For those birds that do not fly, their escape was not their own. Whether the flightless kakapo of New Zealand, or the dodo, or the ostrich, or emu, these are niche cases where the evolutionary landscape shifted beneath them, and the black hole itself disappeared. On islands without predators, for example, the huge evolutionary benefit of flight does not exist in the same way, so it can be lost relatively easily. But these are exceptions. No matter how useful cultural capabilities might be for birds, unless they evolve their way to a version of those traits that exists inside the black hole of flight, it will never happen, because you can never leave a black hole.
Yet if the black hole of flight is infinite, why isn’t there space inside for culture, too? Why are there no birds that, yes, happen to fly, but also build machines, ascribe meaning to desirability, have Veblen goods, and train their offspring to maintain the family’s honour?
The reason is likely that human culture is a hard evolutionary trait to acquire. It emerges from the harmony of several other traits that are, in and of themselves, not terribly helpful, and may even be a hindrance, in a vacuum. Big brains, handy though they are, also demand huge energy resources and very long, vulnerable childhoods to grow.
Everything that is true about flight’s incredible selection benefit is true about human culture
Bipedalism that frees up hands to make machines and to write comes at the cost of evolving odd, long feet and an upright posture that causes back pain and makes childbirth dangerous. And, of course, forelimbs hosting handy hands become unsuitable for evolving into wings for flight. Intelligence, sociability and many of the other traits we rely on for our cultural abilities are expensive, in energy and survival terms. In evolutionary terms, that means they need to be providing a lot of benefit to be worth that cost.
In order for that to be the case, there has to be a lot of room for improvement. There has to be a lot of evolutionary pressure. Down in the bottom of the black hole of flight, the pressure is just too low for the trade-offs to be worthwhile. Humans, being slow, flightless, hairless, clawless apes, had a huge amount to gain by evolving the tools of cultural transmission. Birds, flying, living long lives of relative ease, do not feel the same pressure.

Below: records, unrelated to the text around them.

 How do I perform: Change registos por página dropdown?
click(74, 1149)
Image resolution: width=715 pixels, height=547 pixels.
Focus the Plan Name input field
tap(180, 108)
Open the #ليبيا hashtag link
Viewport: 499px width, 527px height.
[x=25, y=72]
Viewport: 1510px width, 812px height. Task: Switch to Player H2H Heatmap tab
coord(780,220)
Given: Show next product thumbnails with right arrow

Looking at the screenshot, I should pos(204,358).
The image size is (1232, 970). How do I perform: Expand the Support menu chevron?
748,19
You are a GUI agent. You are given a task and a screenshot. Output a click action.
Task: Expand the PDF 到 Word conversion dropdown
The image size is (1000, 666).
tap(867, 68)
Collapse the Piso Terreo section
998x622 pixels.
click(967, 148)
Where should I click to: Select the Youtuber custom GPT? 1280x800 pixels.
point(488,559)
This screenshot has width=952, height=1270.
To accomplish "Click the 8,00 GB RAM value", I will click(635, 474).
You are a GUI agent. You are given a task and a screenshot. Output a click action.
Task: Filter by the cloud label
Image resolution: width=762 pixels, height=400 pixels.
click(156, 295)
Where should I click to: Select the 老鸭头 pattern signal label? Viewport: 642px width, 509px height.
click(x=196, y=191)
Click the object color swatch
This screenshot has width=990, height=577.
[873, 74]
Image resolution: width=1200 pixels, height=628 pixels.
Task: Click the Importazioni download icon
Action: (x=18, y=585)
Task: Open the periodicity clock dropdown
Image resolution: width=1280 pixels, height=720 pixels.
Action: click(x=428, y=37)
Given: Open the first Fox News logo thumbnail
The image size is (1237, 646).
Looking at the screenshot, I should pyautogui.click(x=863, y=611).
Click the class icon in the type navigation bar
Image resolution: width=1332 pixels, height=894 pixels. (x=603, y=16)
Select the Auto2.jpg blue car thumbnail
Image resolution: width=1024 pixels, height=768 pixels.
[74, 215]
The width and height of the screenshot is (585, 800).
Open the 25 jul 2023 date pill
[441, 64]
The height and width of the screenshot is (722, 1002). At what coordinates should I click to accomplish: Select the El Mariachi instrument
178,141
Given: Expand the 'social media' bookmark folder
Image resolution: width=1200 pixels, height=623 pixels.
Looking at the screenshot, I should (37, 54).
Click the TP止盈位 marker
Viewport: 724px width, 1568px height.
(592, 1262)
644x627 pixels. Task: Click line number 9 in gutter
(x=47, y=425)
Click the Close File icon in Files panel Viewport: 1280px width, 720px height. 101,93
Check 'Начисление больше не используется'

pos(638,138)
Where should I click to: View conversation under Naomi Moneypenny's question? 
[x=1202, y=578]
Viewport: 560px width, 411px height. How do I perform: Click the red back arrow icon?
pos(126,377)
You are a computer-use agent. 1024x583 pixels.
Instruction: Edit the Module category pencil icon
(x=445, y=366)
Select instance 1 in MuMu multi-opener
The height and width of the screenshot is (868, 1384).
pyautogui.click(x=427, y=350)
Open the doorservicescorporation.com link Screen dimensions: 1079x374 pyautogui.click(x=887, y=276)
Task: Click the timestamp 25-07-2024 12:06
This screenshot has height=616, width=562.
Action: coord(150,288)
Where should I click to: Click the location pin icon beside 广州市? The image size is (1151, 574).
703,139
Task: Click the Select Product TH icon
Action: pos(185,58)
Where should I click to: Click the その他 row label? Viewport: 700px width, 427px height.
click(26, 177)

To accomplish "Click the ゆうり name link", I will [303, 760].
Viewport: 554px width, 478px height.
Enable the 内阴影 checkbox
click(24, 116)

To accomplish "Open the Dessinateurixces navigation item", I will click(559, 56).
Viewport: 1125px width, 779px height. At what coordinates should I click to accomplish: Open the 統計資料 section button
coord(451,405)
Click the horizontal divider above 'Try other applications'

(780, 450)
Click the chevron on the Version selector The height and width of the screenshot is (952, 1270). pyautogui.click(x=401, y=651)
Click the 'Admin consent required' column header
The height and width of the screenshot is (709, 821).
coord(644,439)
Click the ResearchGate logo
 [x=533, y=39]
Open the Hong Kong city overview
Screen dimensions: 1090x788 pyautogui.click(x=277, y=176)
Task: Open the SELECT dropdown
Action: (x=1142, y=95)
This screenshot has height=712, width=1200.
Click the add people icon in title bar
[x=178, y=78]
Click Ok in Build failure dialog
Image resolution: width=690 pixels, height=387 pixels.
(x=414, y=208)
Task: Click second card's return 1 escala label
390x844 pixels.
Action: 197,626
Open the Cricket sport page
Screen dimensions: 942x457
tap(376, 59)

It is probably the case that our cultural abilities are also a black hole in evolution. Everything that is true about flight’s incredible selection benefit is true about human culture. We have also fallen down an impossibly steep slope of selection to arrive at the incredible complexity of human life today. I cannot fathom what set of circumstances would cause us to evolve away from this complexity. But at the bottom of our two black holes, we and the birds are separated.
We will both meander about the infinite space of our black holes but will not leave them. They will not play canasta, and we will not fly. Our futures are expansive, but point interminably to our respective singularities – theirs to flight, and ours to culture. For each to have the other would be splendid, but evolution doesn’t aim at splendid. It rolls, unthinkingly, away from pressure, and our respective pressures have been released by our respective all-defining traits.
And that is why birds do not drive Bentleys.